Hanimex 35 DL camera made by Kin Son which was also marketed as Kin Son 35 DL
By 1987, Kin Son had over 1000 clients from all over the globe, three floors of factory space totaling 60,000 sq ft and over 600 employees in Hong Kong and two plants in Zhaoqing and Sansui in Guangdong with total factory space of over 30,000 sq ft and over 1500 workers. (WKYP, 1987-10-21)
In late 1987, Kin Son tried to go public but the plans were postponed due to the global stock market crash in October. For the fiscal year ending April 1988, Kin Son did sales of $386 million, a 14% increase from the prior year with post-tax earnings of $18 million, a 70% jump. (WKYP, 1989-1-19)
In July 1988, Kin Son went public through the issuance of 50 million shares (25% of the firm) at 90 cents apiece, raising $42 million and valuation of roughly 6 times PE. The IPO was subscribed by French, Japanese and Taiwanese investors and according to So, $20 million of the proceeds was intended to pay off current liabilities, $10 million for development of a new plant in Sansui and the rest for research and development (TKP, 1988-6-29)

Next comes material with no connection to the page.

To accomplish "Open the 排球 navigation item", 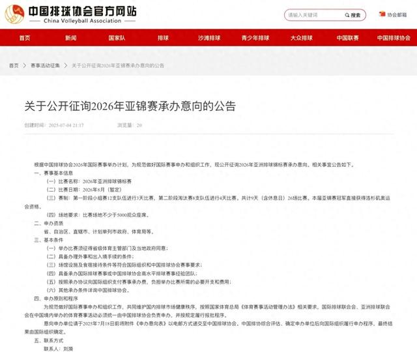I will pos(162,38).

IPO notice of Kin Son Electronic in 1988 (TKP, 1988-7-7)
In 1990, Kin Son sold 10% of firm to Taiwanese interests through new issuance of shares for $33 million and the firm was valued at over HK$330 million, with majority of its shares held by So and his wife. (1990-4-10 TKP). The same year, Kin Son Telecoms was established to make telephones but the business proved to be difficult so the Group reduced its stake in the firm from 70% to 16.8% in 1992 to re-focus on cameras and household appliances.
For fiscal year ending April 1991, Kin Son recorded revenues of $548 million, a 10.4% increase from the prior year and earnings of $20 million, a 14% drop. (WKYP, 1991-10-4) In 1991, Kin Son formed a 50/50 joint venture with Seagull Co of China to produce, distribute and service cameras in China. (Business China, 1991)
For the year ending April 1994, Kin Son’s revenues fell 18% to $419 million although its earnings doubled to $2 million. By this time, So Kin-keung became very involved in the property market in the mainland which proved to be his undoing.
In July 3, 1995, So Kin-keung became missing during a visit to Shenzhen. At first, kidnapping was suspected but soon it became clear that So had skipped town as creditors ranging from People’s Construction Bank of Shenzhen to Daiwa Bank to LCD maker Yeebo emerged seeking money from Kin Son or So. (Eastern Express, 1995-7-11) So had served on the board of Yeebo and was close friend with Yeebo chairman Makie Hui Po-yuen (see Conic article for more about the firm) who had personally lend or guaranteed loans with his own Yeebo shares as pledges. Unable to meet its liabilities, Kin Son’s board held a special board meeting on July 31 voted to wind up the business.
In 1998, Plotio acquired the listed share of Kin Son from its liquidators for HK$35 million and currently the listed share is known Qingdao International.
This article was first posted on 27th September 2019.